• **Exercise materials**
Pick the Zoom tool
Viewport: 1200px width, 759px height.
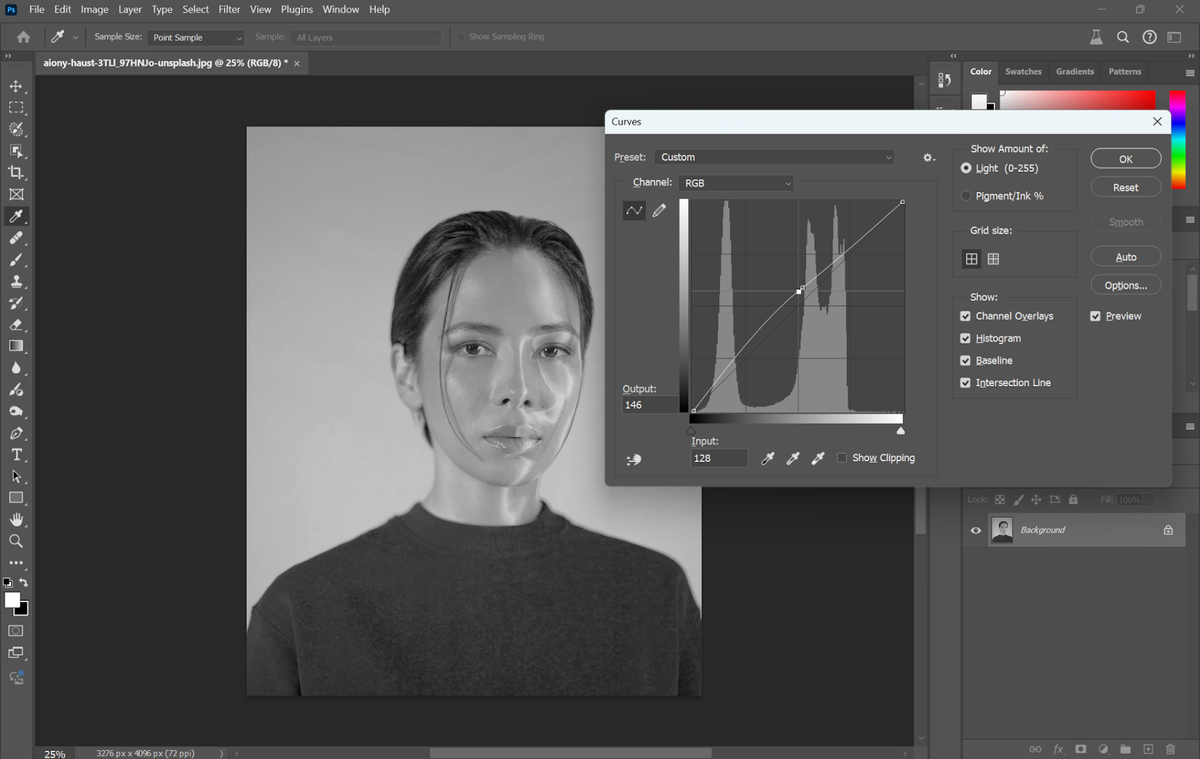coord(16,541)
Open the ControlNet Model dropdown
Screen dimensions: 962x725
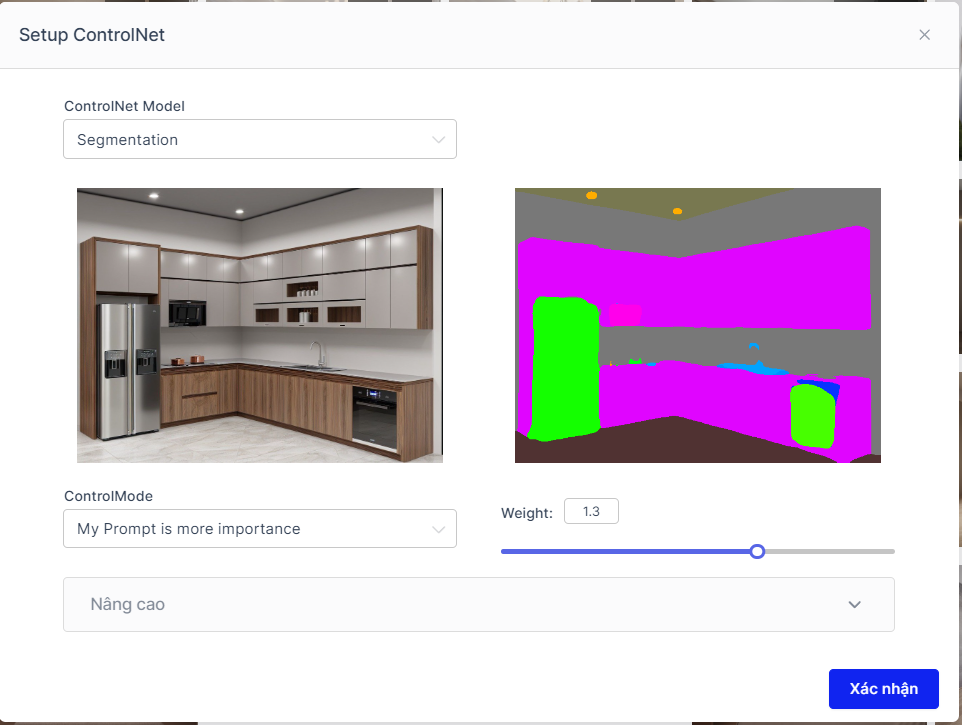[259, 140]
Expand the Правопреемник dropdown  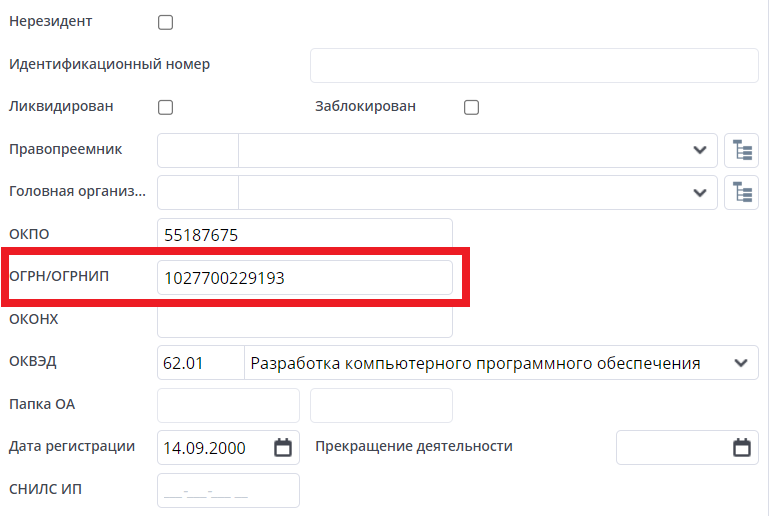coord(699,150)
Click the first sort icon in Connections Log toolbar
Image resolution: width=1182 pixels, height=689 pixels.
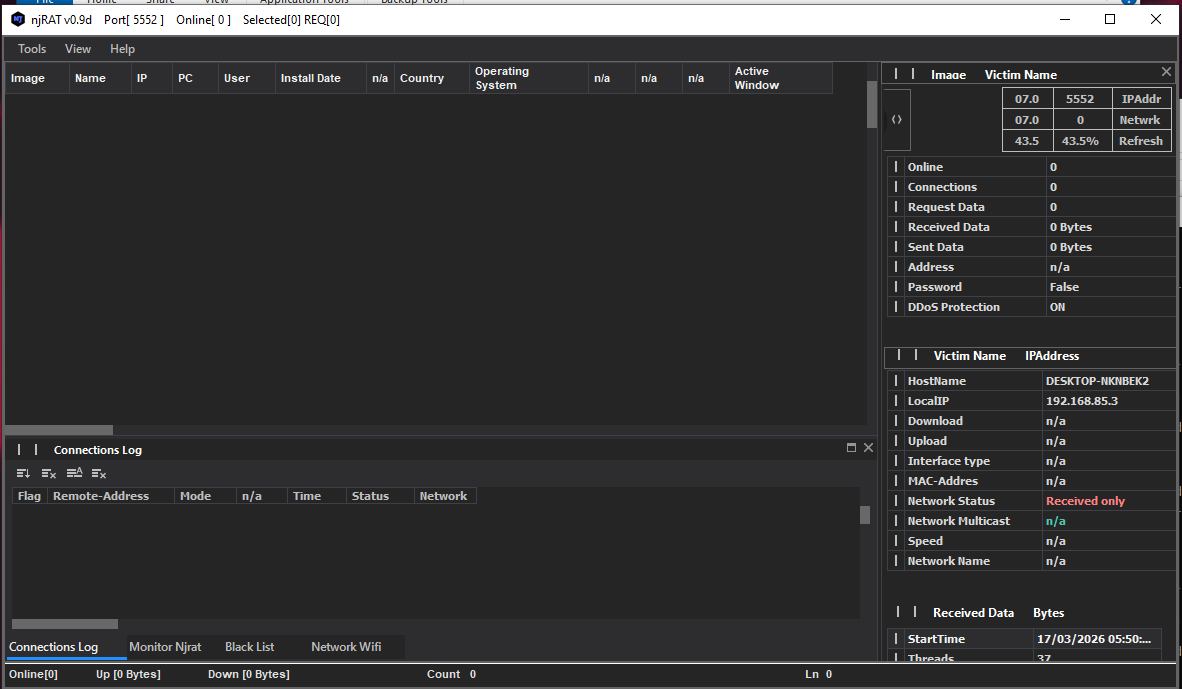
--
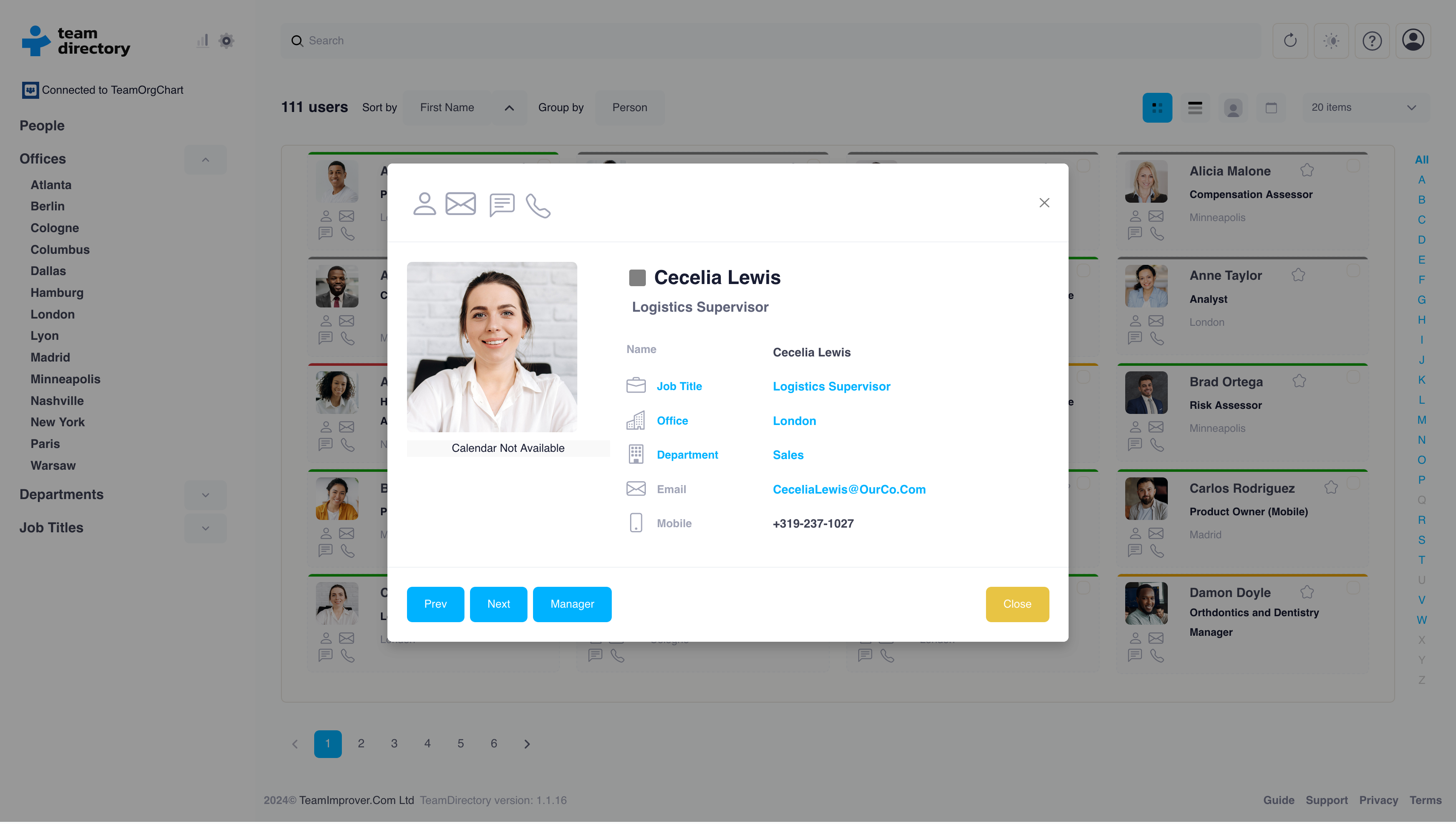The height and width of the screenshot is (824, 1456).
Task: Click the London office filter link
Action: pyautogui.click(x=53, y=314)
* * *
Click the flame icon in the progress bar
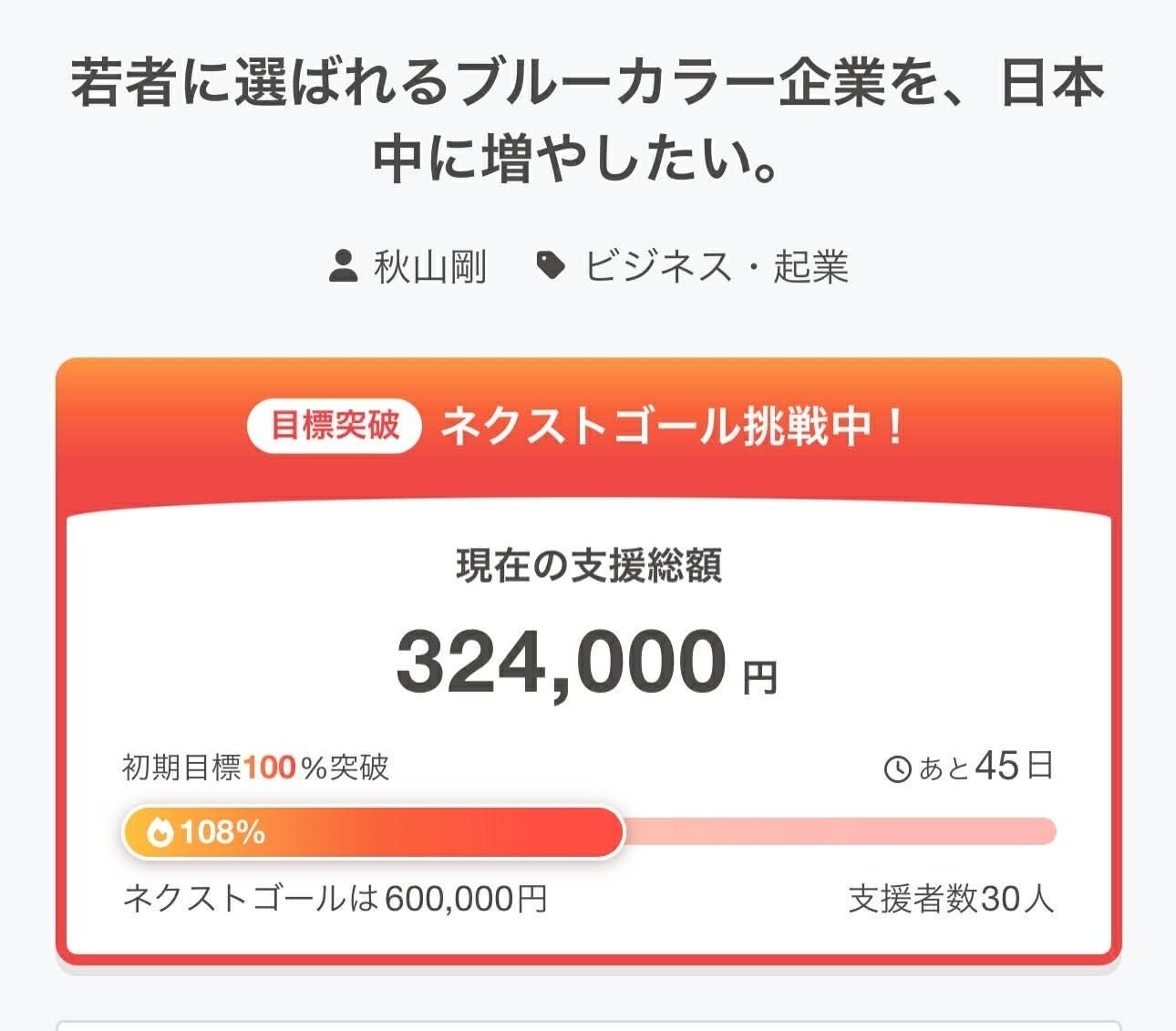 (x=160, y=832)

• **What you are asked to do**
Within the listing above, locate the line containing "Click the first" and the line containing "Image resolution: width=1182". Reproduce those two lines and all lines between them exactly, with nothing added.

• **Task result**
Click the first sort icon in Connections Log toolbar
Image resolution: width=1182 pixels, height=689 pixels.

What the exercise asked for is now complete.